Language exchange apps
If you do want a real conversation partner, language exchange apps connect you with French speakers who want to practise English. Apps like Tandem and HelloTalk are specifically built for this purpose. You spend half the conversation in French, half in English, and both parties benefit.
This does require another person, but it is not a class and there is no cost. The key to making it work is consistency: a regular partner you message weekly is more valuable than a series of random one-off conversations. Write first if speaking feels too pressured. Voice messages are an excellent halfway house: more like speech than text, but with a moment to compose yourself.
French YouTube and streaming
Passive listening while doing something else has limited value. Active listening is a different matter. Pick a French YouTube channel on a topic you are genuinely interested in, whether that is cooking, history, travel, sport, or anything else, and watch it with French subtitles if possible, not English ones. Pause when you do not understand something. Rewind and listen again. Build your vocabulary around content you actually care about.
For films and series, the same principle applies. Call My Agent (Dix pour cent) is one of the most authentically Parisian French things available on streaming and the dialogue is genuinely natural. Lupin is accessible, fast-moving, and uses excellent contemporary French. Both have French subtitles available. Watch them as active practice rather than background noise.
Conversation with AI
This is a relatively new option, but it works. Writing to a conversational AI model in French and asking it to respond in French gives you a responsive, patient, infinitely available conversation partner. You can ask it to correct your French, to explain errors, to suggest better phrasing. You can have a conversation about anything at all, at any hour, with no pressure and no embarrassment.

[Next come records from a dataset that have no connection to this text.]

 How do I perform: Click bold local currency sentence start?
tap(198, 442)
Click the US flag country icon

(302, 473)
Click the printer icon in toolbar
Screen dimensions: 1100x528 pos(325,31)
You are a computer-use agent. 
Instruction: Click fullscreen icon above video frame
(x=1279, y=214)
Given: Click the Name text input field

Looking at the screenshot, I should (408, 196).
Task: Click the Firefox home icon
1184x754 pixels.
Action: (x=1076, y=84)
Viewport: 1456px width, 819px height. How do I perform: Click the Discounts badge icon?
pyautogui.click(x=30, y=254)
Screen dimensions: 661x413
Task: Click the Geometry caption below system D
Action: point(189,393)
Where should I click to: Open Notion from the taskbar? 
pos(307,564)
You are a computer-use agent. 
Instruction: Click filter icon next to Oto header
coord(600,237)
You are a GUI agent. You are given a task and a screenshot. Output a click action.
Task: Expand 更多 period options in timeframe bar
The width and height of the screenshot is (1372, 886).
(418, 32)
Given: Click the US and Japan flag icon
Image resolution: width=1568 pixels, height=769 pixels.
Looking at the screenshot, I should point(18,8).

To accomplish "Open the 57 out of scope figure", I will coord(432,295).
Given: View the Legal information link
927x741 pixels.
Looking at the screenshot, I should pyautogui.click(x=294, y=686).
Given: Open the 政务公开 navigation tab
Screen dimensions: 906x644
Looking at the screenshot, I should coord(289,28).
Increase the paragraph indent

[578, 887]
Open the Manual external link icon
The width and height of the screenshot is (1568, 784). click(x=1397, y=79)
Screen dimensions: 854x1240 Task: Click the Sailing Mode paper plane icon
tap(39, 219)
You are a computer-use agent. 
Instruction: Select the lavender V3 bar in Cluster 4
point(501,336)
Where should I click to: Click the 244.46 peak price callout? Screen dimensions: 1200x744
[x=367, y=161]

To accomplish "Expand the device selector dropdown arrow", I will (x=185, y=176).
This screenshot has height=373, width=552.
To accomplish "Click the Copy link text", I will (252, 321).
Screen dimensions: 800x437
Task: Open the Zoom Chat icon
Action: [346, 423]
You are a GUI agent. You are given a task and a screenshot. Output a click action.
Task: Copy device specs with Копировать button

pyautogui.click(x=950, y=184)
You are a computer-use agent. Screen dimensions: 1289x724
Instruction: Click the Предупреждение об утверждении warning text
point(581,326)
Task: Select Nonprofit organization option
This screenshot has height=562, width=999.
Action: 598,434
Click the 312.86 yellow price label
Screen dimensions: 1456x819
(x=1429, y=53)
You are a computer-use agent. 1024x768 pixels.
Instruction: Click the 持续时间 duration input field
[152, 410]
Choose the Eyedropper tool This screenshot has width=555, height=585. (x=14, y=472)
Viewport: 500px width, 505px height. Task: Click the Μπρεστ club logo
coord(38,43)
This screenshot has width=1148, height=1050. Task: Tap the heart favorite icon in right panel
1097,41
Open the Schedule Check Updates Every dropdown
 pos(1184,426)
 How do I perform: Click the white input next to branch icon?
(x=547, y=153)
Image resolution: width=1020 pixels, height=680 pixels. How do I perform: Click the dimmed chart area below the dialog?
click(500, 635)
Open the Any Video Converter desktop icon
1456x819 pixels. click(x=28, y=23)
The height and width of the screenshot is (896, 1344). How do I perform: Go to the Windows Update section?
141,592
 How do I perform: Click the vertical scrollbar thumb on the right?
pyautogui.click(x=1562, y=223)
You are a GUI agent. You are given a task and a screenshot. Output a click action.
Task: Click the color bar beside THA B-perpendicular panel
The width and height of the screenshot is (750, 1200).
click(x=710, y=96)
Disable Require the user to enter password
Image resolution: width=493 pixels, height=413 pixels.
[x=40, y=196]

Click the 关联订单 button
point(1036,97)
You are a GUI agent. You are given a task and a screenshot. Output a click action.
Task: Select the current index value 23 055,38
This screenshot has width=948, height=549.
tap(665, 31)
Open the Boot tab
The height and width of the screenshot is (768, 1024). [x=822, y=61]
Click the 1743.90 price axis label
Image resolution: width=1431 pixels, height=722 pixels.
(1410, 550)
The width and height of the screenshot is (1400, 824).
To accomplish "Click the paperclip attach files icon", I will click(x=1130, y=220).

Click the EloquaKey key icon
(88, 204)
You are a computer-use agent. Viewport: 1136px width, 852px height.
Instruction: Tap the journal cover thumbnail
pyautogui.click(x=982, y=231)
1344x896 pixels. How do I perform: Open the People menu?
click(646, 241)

The limitations are real: an AI will not replicate the exact spontaneity of a French friend or colleague, and the feedback on pronunciation is absent entirely. But for building sentence construction, practising tense use, and developing the habit of producing written French quickly, it is a genuinely useful tool that I encourage my students to use between lessons.
The principle underneath all of this
What connects every technique in this list is active, focused engagement with French output. Not passive consumption. Not reading about grammar. Producing or responding to French, repeatedly, in real time, even imperfectly.
Fifteen minutes of shadowing will do more for your spoken French than an hour of looking at conjugation tables. Twenty minutes of reading aloud will improve your pronunciation faster than any app. The tools exist. The question is simply whether you use them.